There is no change in the status of a private member’s bill depending on whether the member (of parliament) is the leader of the opposition, the prime minister, or just any old backbencher. Anyone can do it, at any time, and it makes no difference.

Joseph Muscat doesn’t even have to put forward that private member’s bill himself. Any one of the 60-odd (and some are very odd) MPs sitting in parliament right now can turn up next week with a private member’s bill on divorce. It’s up to them. Muscat isn’t promising anything special. He’s just being ridiculous and hoping nobody will notice.

Equally ridiculous was his statement, made in that pompous tone which is beginning to really rub people the wrong way, that he hopes the leader of the opposition, when he is prime minister (natch) will give his MPs a free vote on divorce “just as I will”. What utter tosh. Governments are able to legislate – though this one has some problems – because they have the majority of votes in parliament.

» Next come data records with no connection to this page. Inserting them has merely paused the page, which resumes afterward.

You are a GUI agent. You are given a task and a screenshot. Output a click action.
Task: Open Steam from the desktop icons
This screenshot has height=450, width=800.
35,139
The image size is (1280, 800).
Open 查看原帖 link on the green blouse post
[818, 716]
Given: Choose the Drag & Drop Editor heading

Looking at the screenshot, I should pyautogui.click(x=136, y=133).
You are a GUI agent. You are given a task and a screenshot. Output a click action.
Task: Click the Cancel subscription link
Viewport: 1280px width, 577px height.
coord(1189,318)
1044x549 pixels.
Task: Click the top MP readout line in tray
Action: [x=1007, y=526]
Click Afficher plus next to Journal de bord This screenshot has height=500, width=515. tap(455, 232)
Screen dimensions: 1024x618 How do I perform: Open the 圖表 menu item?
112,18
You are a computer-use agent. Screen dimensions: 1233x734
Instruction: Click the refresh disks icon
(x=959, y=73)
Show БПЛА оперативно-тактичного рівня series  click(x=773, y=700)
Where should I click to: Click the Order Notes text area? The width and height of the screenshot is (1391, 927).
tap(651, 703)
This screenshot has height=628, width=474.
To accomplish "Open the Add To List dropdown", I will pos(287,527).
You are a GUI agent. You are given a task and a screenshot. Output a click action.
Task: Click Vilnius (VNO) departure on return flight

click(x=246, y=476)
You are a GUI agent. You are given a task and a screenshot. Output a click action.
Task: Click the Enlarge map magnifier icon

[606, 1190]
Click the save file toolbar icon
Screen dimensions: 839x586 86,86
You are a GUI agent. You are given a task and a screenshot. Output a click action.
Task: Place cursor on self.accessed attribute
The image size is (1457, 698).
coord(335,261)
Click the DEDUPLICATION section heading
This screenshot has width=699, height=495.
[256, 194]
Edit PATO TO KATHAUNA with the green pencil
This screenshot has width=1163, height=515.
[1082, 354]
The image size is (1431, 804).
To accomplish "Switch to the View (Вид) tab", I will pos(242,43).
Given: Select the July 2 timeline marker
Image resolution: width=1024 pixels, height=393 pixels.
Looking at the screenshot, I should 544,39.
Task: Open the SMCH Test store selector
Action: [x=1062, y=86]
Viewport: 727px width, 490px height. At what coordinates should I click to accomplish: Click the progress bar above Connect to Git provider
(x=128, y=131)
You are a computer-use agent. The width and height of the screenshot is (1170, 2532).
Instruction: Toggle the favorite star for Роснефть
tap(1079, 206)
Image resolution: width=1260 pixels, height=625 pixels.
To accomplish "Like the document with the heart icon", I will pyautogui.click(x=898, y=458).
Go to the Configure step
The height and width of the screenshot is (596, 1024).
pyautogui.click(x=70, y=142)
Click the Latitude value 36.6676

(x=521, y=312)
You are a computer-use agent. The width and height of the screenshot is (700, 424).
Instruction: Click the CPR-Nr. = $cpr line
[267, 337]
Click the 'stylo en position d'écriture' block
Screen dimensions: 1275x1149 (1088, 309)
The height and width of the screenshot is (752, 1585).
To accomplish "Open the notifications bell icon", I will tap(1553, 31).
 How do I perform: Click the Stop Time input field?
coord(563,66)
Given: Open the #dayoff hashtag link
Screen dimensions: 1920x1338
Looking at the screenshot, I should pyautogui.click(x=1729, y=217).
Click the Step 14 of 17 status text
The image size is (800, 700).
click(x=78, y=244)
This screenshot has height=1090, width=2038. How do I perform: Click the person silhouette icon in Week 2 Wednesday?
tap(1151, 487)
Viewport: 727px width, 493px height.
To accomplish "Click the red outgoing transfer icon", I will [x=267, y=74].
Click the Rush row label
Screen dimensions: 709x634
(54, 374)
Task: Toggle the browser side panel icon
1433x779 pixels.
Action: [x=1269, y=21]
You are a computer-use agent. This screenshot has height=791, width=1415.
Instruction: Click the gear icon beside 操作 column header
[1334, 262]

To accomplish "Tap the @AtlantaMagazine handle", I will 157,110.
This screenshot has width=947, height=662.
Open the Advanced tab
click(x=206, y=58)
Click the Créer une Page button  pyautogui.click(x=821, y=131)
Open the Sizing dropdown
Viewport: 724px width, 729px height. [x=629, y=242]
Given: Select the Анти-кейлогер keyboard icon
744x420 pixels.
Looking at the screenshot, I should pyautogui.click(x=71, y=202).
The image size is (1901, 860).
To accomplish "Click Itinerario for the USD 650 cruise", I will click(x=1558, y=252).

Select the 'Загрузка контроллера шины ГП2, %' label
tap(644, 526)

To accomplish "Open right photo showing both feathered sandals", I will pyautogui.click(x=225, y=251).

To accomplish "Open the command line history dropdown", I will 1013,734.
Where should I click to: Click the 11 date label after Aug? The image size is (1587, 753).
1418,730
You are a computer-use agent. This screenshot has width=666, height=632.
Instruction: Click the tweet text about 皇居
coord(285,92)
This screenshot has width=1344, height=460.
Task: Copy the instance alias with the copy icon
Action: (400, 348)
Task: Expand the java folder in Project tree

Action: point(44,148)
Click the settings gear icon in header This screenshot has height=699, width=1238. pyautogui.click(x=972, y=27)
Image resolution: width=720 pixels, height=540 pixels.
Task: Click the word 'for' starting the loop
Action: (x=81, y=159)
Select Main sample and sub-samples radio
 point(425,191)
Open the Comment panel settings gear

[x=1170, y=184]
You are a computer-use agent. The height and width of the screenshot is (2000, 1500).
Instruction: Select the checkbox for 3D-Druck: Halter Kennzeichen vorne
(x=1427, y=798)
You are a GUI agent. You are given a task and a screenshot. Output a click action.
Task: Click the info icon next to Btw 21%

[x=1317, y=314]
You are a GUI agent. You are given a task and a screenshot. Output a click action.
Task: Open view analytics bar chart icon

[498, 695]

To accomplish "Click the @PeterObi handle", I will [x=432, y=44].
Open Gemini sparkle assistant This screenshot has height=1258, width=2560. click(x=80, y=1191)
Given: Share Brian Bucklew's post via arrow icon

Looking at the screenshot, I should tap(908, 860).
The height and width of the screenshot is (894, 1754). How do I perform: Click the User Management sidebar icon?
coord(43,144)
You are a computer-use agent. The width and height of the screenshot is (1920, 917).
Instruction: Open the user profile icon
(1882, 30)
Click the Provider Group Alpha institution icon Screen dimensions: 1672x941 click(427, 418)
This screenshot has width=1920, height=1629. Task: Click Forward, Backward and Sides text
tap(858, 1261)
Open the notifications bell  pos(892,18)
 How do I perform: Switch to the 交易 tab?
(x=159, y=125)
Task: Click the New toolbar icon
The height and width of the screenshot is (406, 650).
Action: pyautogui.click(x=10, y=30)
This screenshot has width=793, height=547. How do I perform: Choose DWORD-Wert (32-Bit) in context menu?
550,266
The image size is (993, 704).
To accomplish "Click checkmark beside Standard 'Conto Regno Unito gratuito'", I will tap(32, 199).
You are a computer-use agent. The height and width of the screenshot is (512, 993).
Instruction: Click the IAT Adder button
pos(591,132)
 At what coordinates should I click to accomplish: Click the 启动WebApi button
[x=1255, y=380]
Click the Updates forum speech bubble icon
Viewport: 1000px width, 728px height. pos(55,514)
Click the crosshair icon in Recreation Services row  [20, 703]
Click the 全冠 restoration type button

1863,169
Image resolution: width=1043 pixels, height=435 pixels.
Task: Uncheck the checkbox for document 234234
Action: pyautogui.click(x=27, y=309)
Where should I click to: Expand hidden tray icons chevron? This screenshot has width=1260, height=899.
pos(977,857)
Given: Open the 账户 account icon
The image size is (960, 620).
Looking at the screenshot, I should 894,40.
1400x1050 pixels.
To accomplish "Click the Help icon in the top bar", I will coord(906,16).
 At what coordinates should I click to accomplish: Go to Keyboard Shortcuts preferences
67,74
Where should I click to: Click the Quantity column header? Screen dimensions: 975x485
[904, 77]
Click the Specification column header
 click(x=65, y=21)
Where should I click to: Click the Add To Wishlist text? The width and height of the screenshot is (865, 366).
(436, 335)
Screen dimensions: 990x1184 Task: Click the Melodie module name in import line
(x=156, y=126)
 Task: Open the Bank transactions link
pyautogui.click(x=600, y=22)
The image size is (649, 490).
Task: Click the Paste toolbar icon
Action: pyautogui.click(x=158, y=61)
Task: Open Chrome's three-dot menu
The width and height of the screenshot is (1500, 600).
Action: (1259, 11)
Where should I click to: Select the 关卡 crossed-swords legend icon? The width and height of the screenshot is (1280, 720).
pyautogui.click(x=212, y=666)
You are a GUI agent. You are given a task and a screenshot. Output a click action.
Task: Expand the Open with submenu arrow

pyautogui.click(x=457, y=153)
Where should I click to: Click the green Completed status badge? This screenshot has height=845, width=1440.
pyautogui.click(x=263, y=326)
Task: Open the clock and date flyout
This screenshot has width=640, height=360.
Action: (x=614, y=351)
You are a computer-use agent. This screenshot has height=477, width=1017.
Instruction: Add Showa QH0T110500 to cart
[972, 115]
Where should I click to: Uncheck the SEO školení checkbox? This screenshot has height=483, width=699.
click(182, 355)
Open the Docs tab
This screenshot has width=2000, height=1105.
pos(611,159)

If and when he is prime minister, Muscat will not need the Nationalist Party’s free vote on the opposition benches to get a divorce bill through. If he is prime minister, he can get it through with no votes from the opposition. But that means he has to use the whip on his own party, and forget all this fudging around with a free vote.

And he won’t do that because he just doesn’t have the guts to put his money where his mouth is and make this statement: “Yes, the Labour Party is in favour of divorce and yes, the Labour Party in government will legislate for divorce.”

Joseph Muscat, like his predecessor, has developed a fondness for the cliché that the proof of the pudding is in the eating. I’ll use another cliché from the dessert trolley: he wants to have his cake and eat it too. He wants to be seen as the leader who ‘did something’ – albeit something utterly pointless and doomed to failure – about divorce.

But he doesn’t want to commit his party to it because he knows that Labour electors are even more conservative than those who vote PN, and a significant majority of them won’t like it.

So he chats on about a private member’s bill and when faced with the question of why he doesn’t do that now, he faffs around some more, bringing in the party as back-up and an excuse when he has just said that he doesn’t want to involve the party.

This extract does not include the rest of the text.